La scuola secondaria non è più quella di cui abbiamo fatto esperienza noi, è perlopiù vuota, silenziosa, spazio in cui solitaria riecheggia la voce del docente che svolge DDI (didattica digitale integrata).

La situazione che si è venuta a creare è insolita, provoca turbamento, perdita di senso.

Quante volte abbiamo sentito dire: “la scuola al centro”, “la scuola è una priorità”, “senza scuola non c’è futuro”. Di fatto però appena si registra l’aumento dei casi di positovità al covid la prima attività costreta a chiudere è la scuola. In questa fosca situazione è emerso che la DAD (didattica a distanza) ha provocato un notevole aumento o peggioramento del disagio sociale, delle problematiche psicologiche e psichiatriche. L’isolamento ed il distanziamento sociale causato dalla pandemia da covid hanno amplificato il malessere preesistente e ne hanno generato di nuovo. Di questo malessere ce ne siamo accorti, ha interessato tutti.

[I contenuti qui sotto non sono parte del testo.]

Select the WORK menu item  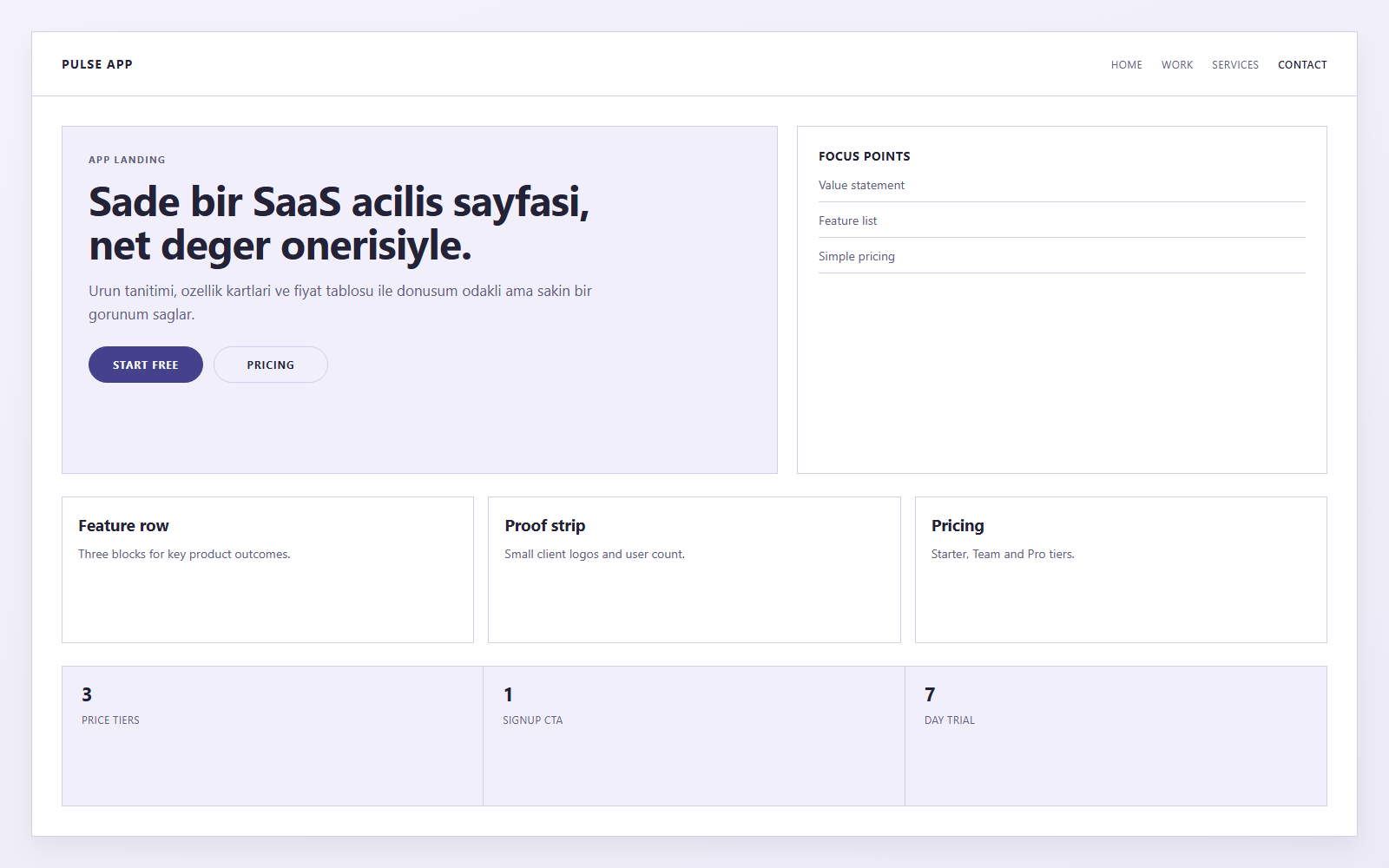(1176, 64)
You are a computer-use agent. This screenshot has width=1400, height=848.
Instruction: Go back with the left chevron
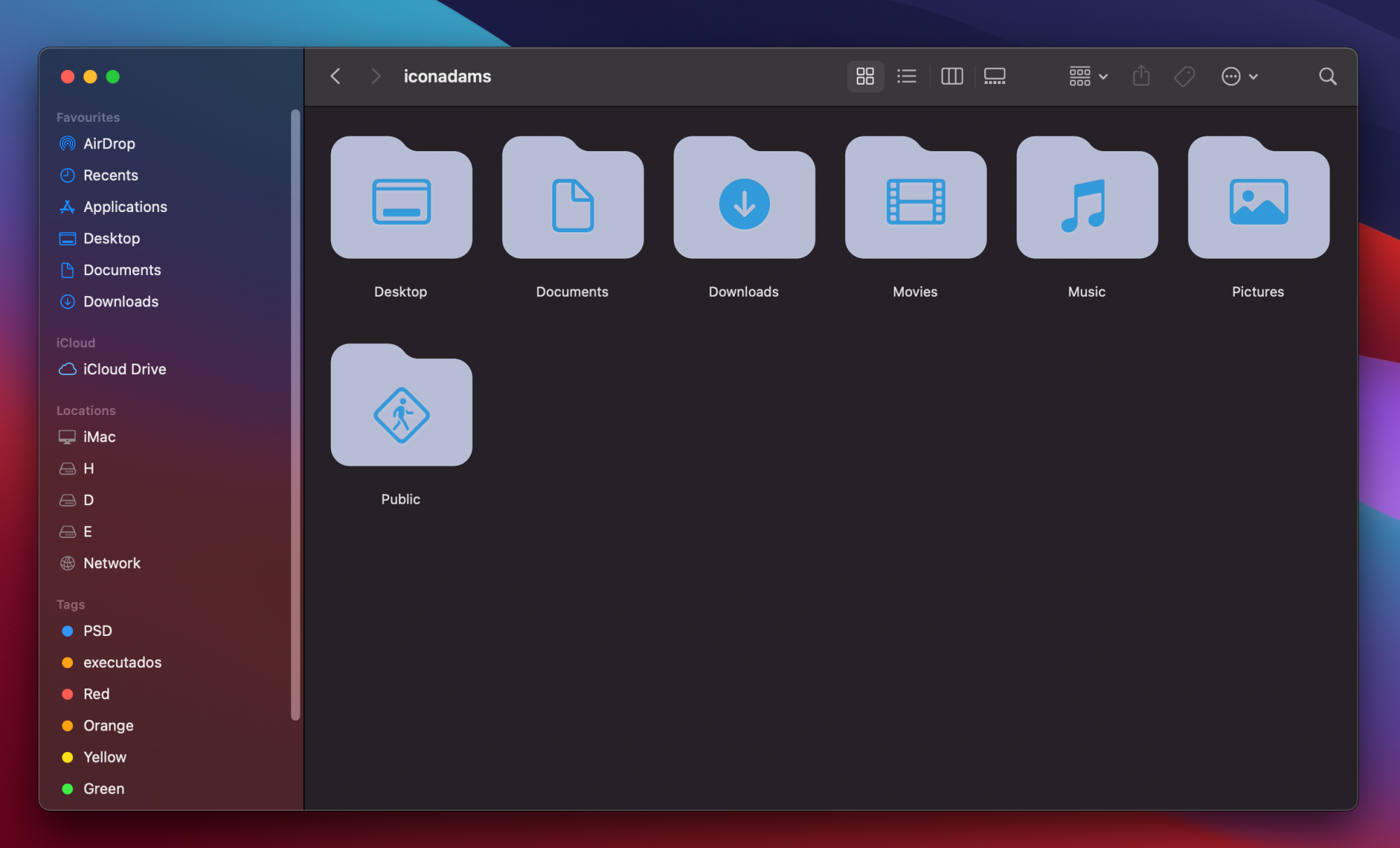tap(336, 76)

Oggi sembra ovvio e necessario dire che la scuola è importante, non solo perchè se la scuola è chiusa i genitori devono restare a casa e non possono andare a lavorare.

La scuola, luogo di formazione fondato su principi, programmi, regolamenti, impegni, scadenze, offre uno spazio reale, generalmente protetto, in cui esperire emozioni, paure, desideri, rabbia, ossessioni, da condividere con qualcuno in particolare, con tutti o con nessuno. La scuola è un’isola sulla terraferma dove si può essere pirati, conquistatori, naufraghi, sognatori.

La scuola è uno spazio fisico e simbolico che r-esiste ed offre occasioni per mettersi alla prova, per conoscere i propri limiti e le proprie potenzialità, offre supporto fisico ed umano.

Forse questa tragica esperienza ha dato l’occasione per ri-conoscerne il valore.